Is there a way I can find the nth derivative of a function using the hp 50g?

      
Re: HP 50g finding the nth derivative
Message #2 Posted by Mark W Paris on 10 Mar 2008, 10:56 a.m.,
in response to message #1 by Jonathan Vogel

Hi Jonathan -- I don't know if there's a key-sequence that'll do it for you, but I tend to doubt it. I checked the manual and didn't find any f^{(n)} function.

You can write a short program using matrix functions to do it.

Suppose you want the n-th derivative. The brute force way of doing this is to evaluate the function at n+1 points and take the finite differences dividing out (for n>0) some appropriate interval. Eg.
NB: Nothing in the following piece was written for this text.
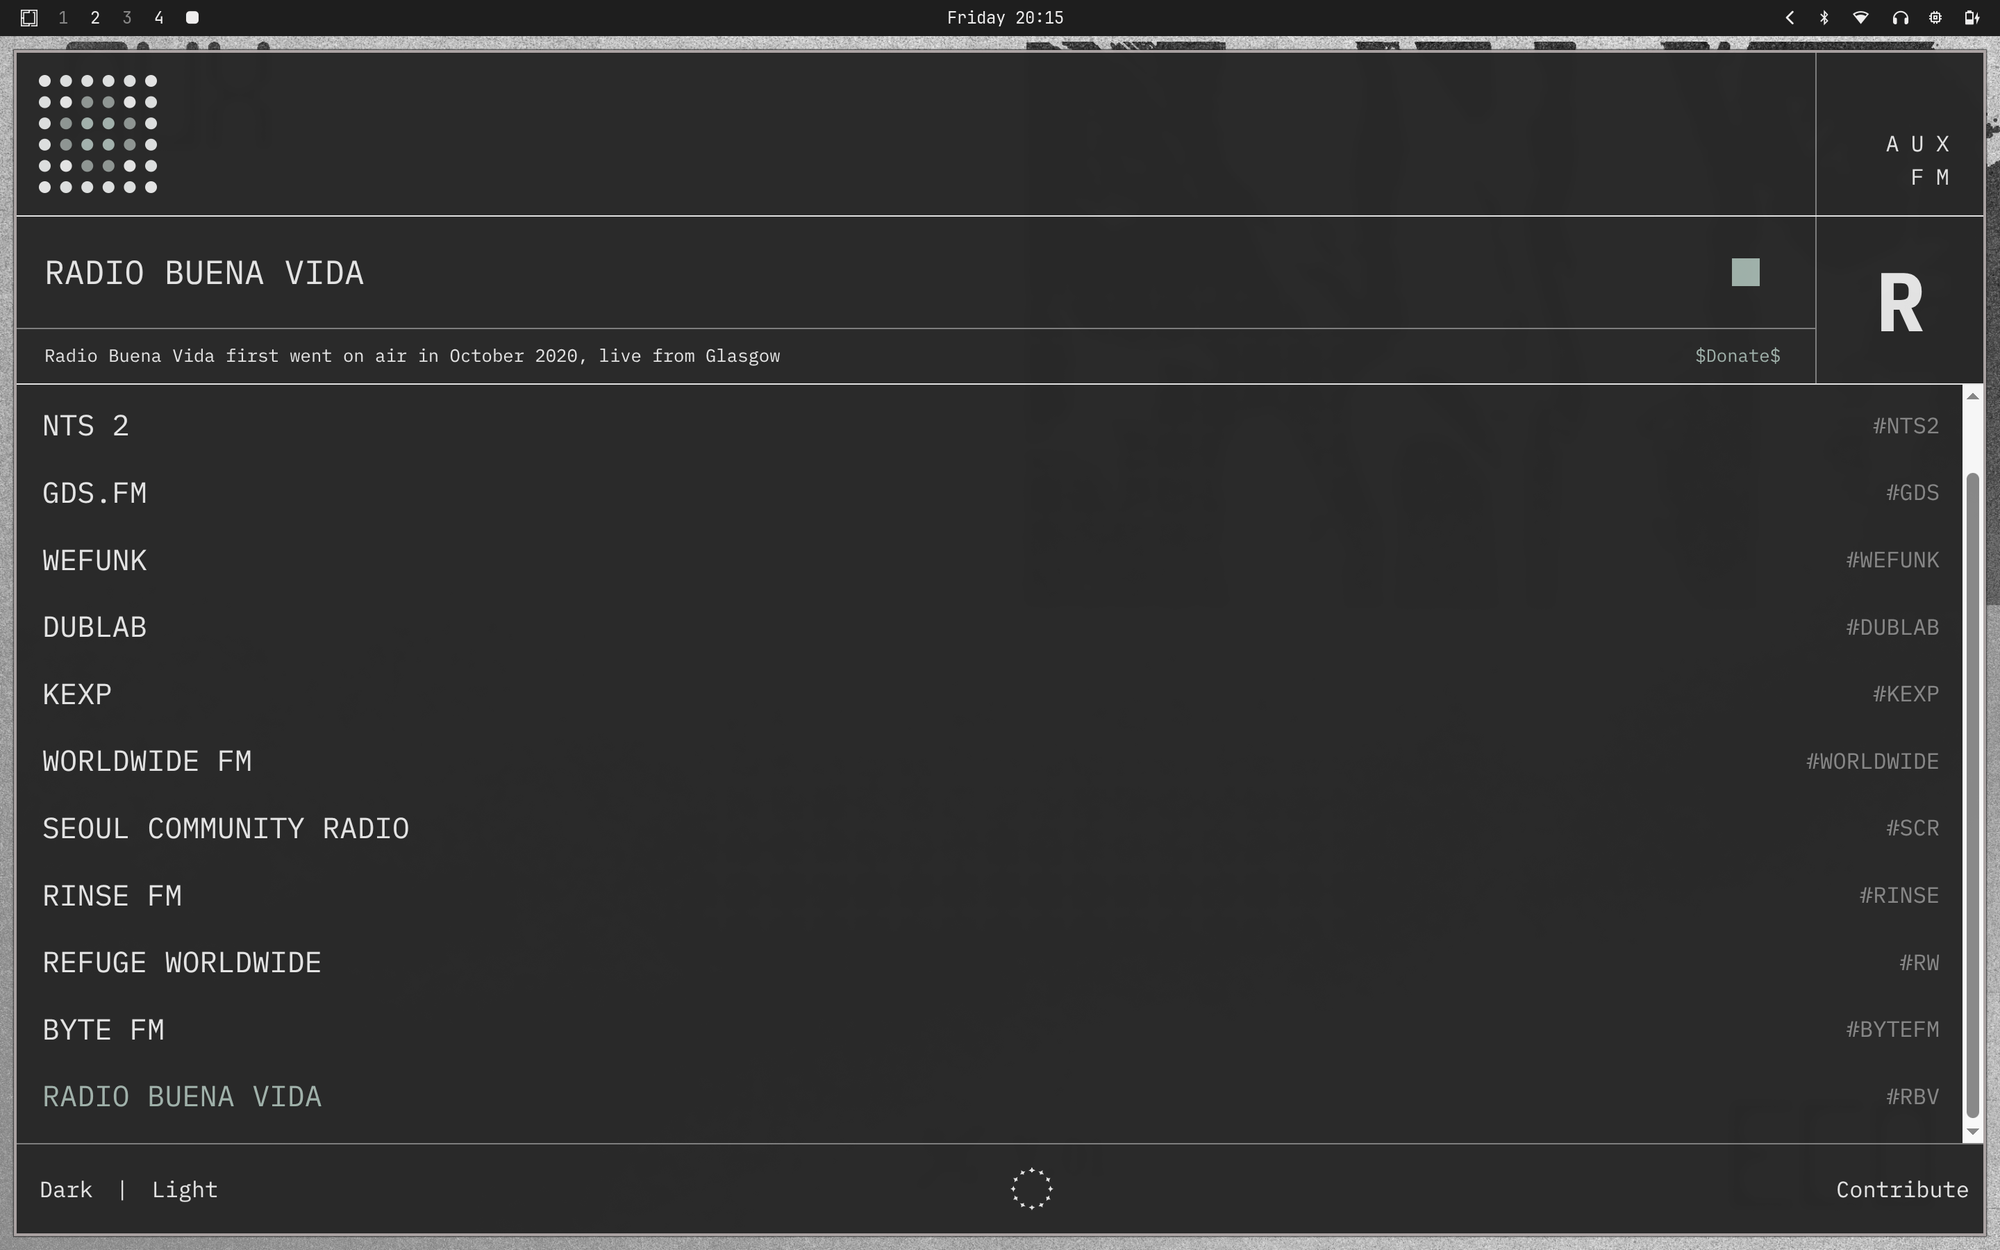Screen dimensions: 2000x1250
Task: Open the $Donate$ link
Action: coord(1737,356)
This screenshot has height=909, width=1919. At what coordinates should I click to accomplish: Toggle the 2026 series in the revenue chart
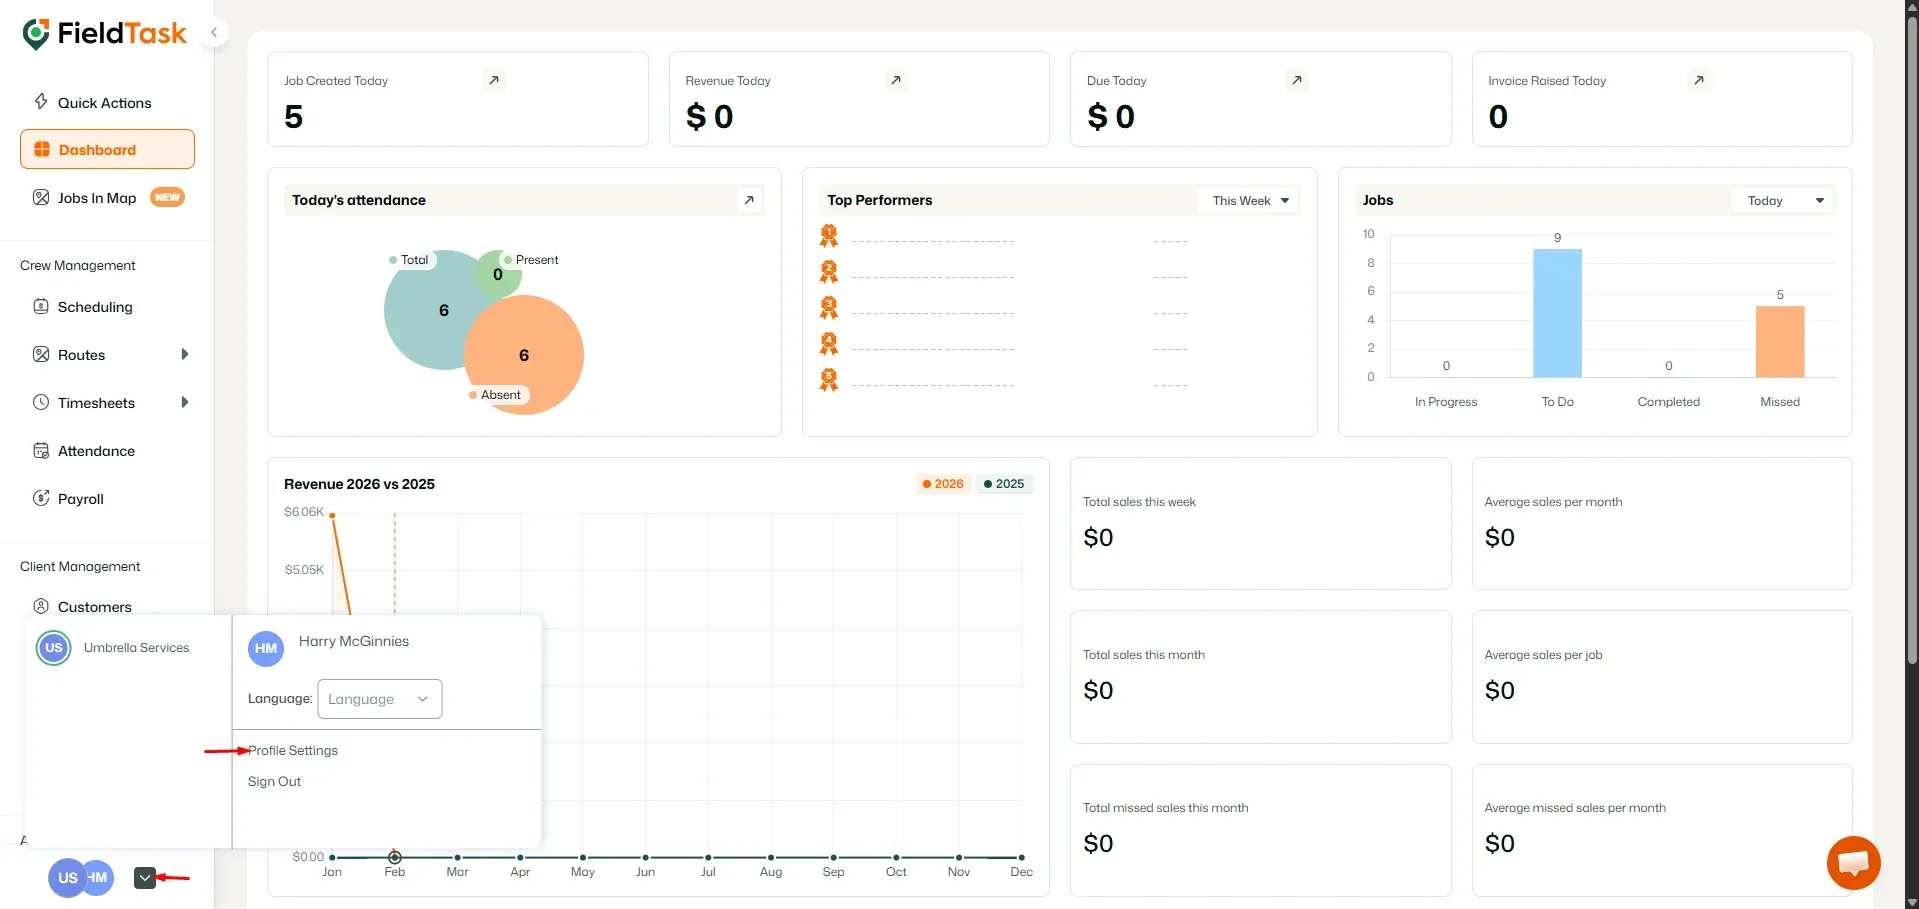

f^{(1)}(x) = \frac{f(h)-f(-h)}{2h} (LaTeX form - should be pretty obvious)

The error in this equation is O(h^2) since we've taken the symmetric diffrence.

Now if we truncate the Taylor expansion for a function f(x) about a point f(x_0) at order n

f(x)-f(x_0)=\sum_{m=1}^n f^{(m)}(x_0) x^m/m!

we can write a linear system of equations for the derivatives f^{(m)} for m>0 in terms of the differences of the function evaluated at x_0 and multiples of some small number h as

f^{(m)}(x_0) = \sum_{j=1}^n A^{-1}_{mj} [f_j-f(x_0)]

where f_j = f(x=j*h) and A^{-1} is the inverse of the matrix

A_{jm} = (j*h)^m/m!

The method is accurate to O(h^(n-j)) for the j-th derivative.

There are some tricks you can play to improve the accuracy of the algorithm, like taking symmetric intervals about x_0, ie. x=+/-h, x=+/-2h, x=+/-3h, ... but the idea is the same.

Of course, as always, you should check any math people tell you yourself.

            
Re: HP 50g finding the nth derivative
Message #3 Posted by Marcus von Cube, Germany on 10 Mar 2008, 12:34 p.m.,
in response to message #2 by Mark W Paris

Why not do it symbolically in RPL?

<< -> fn var n 
  <<
    fn
    1 n START
      var
      d
    NEXT
    EVAL
  >>
>>
'dN' STO
It can be used on the stack or algebraically like this:
'dN(X^4,X,3)'
EVAL
The latter leads to 24*X as a result.

Marcus

Edited: 10 Mar 2008, 4:13 p.m. after one or more responses were posted

                  
Re: HP 50g finding the nth derivative
Message #4 Posted by Mark W Paris on 10 Mar 2008, 12:46 p.m.,
in response to message #3 by Marcus von Cube, Germany

Much nicer. Guess I should learn RPL.